53. Another Level of Broken Heart

1.8K 101 8
                                    

DISCLAIMER

Sekali lagi, part ini nggak ada scene Dindanya, lebih banyak bahas Riza dan keluarganya sendiri.

Jadi, yg nunggu Dinda, bisa tunggu update next chap aja kalo saya langsung update di wp

***

Usai pembicaraan yang agak tidak mengenakkan itu, Riza langsung undur diri dari kamar Adit, hendak pulang ke Tebet jika jalurnya sudah bisa dilalui. Tak ada gunanya juga dirinya tetap di sini.

Namun, sampai di ruang keluarga yang berada di lantai dasar, Riza malah mendapati papanya Adit sedang berbincang ringan dengan Gaga, plus suguhan kopi hitam di depannya. Suguhan wajib bagi Gaga setiap hari-yang kalau sampai tertinggal, mengeluh pusing pada sang istri. Padahal, terlalu banyak mengonsumsi kopi setiap harinya, juga tidak baik.

"Lhoh turun juga, Dek? Sini, ngopi-ngopi dulu." Kata papanya Adit ketika melihat Riza hampir mencapai anak tangga terakhir-namanya Abah Jamal. Abah sejutanya empat serangkai sedari bocah.

Gaga cuma berdecih tanpa kentara ke arah Riza. "Badannya udah remuk, Bah. Udah nggak mampu minum kopi," adunya tanpa pikir panjang. "Terlalu jompo dia."

"Lhah ya wong ada lambung, Dek. Abah ada cold brew sama very dark roast. Masih aman, kan?"

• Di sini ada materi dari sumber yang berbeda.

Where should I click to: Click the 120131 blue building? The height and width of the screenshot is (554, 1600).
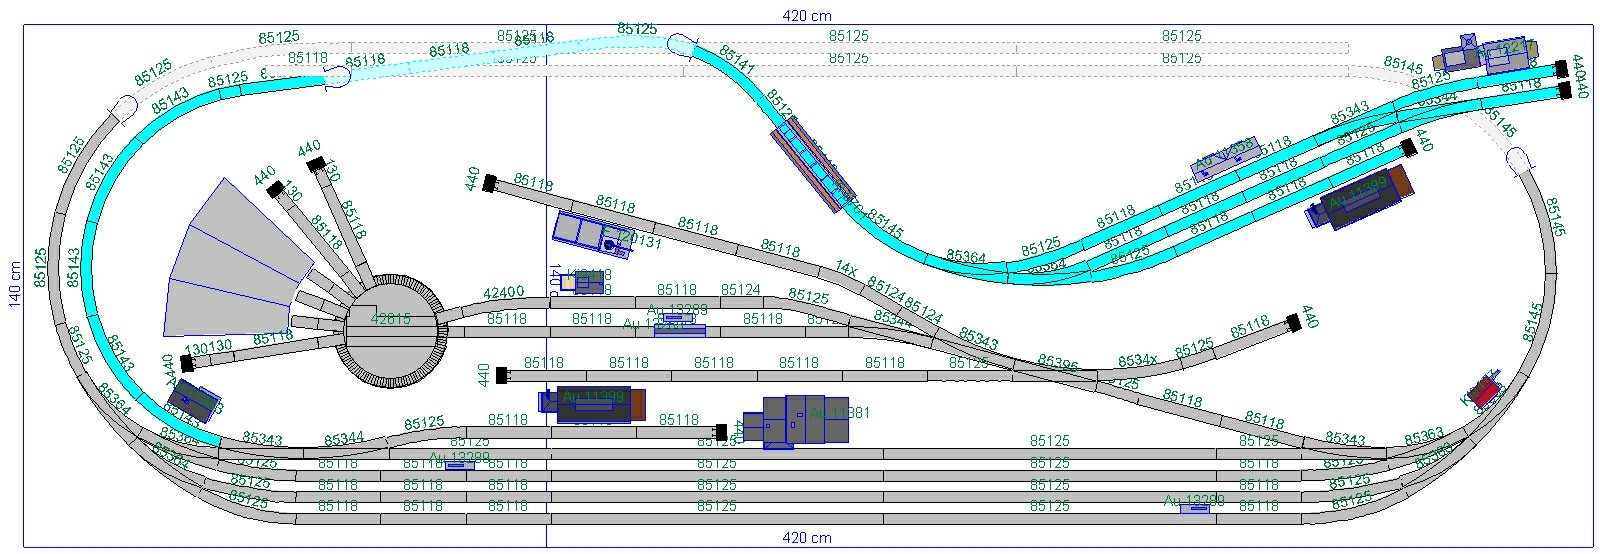(x=588, y=234)
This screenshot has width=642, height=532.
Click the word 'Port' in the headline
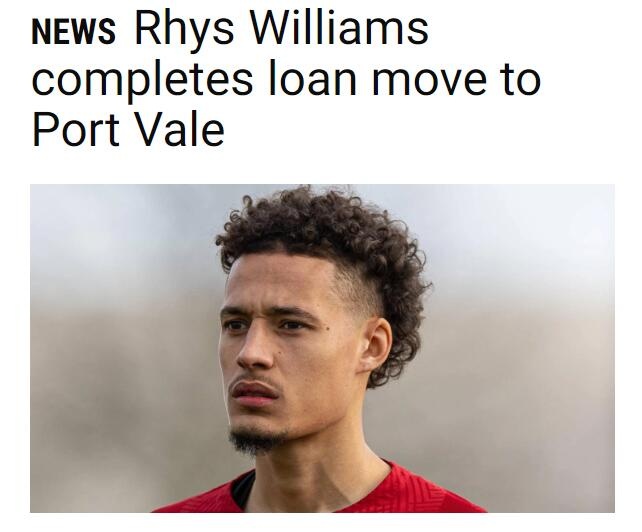pos(75,130)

Riza meringis tak enak hati. "Belum sarapan tadi, Bah."

"Oalah. Ya sudah, sini lhoh, ngobrol-ngobrol dulu. Atau mau sarapan di sini? Jangan telat-telat makannya. Nggak keburu pergi, kan? Wong kamu yang paling jarang main dari dulu. Belajar terus kerjaannya. Eh abis belajar, tau-tau nikah."

"Abis belajar teori, langsung praktek, Bah. Nggak pake lama."

Gaga sengaja menimpali, agak kesal juga didepak dari kamar Adit. Padahal, Gaga masih ingin memberi pelajaran pada Vicky tadi. Ya meskipun bukan tempatnya Gaga juga untuk menghukum Vicky. Namun, perbuatan Gaga tadi sebagai bentuk perwakilan dari bapak-bapak yang ingin memukuli Vicky. Masih mending Gaga cuma memukul, Vicky pernah dibawakan celurit oleh salah satu bapak mantannya yang sampai hamil dan berakhir luruh di bulan keempat-ketika mereka hendak dinikahkan-dan berakhir batal di tempat karena bapaknya tidak setuju putrinya dinikahi Vicky-yang menurut beliau-bukan lelaki baik-baik.

Teman-temannya yang lain bersyukur dengan Vicky yang masih hidup sampai sekarang, kepalanya masih menempel pada badan, tidak ingin ditebas oleh bapak mantannya lagi. Meskipun Vicky ini suka membuat ulah sedari dulu, teman-temannya tetap loyal sampai mati.

"Betul itu, praktek tanpa teori ya tumpul. Ilmu sebelum menikah itu harus. Wajib. Wajib belajar. Setelah nikah pun, harus tetep belajar." Abah kembali menyahut.

Riza tak menggubris sindiran Gaga, langsung menyalimi papanya Adit, mencium tangannya. "Keadaannya gimana, Bah?"

Abah Jamal malah tertawa, tatapannya agak menerawang ke langit-langit, mengabaikan lampu Kristal mewah yang menyilaukan matanya di tengah ruangan. "Ya begini Dek sejak ditinggal sama ambuknya Adit. Dikit-dikit bengek. Pantes ya papamu dulu langsung drop, gampang sekali collapse-nya. Berat ternyata. Abah pikir, ada Diana bisa bantu dikit-dikit, tapi kenyataannya malah mempersulit juga. Diana nggak mau jagain kalian, apalagi kamu Dek, yang jelas-jelas pegang kunci warisan keluarga."

Calon papa ini hanya mesem, tak tahu juga harus merespon bagaimana. Lidahnya kelu hanya sekadar untuk mengucapkan sepatah kata. Tak semua masa kecilnya yang indah dapat dikenang.

"Kamu, keadaannya gimana, Dek? Abah denger dari Adit, sempat drop lagi." Abah Jamal memandang Riza, tapi yang ditatap, tak kunjung juga membalas tatapannya.

"Baik, Bah."

"Kalau terlanjur nyangkut satu penyakit, tapi kita sebagai penghuni badan nggak aware, ya begini. Jompo. Pikiran dikit sakit, pikiran banyak, udah... Nggak tau mau jadi apa. Syukur-syukur nggak lewat."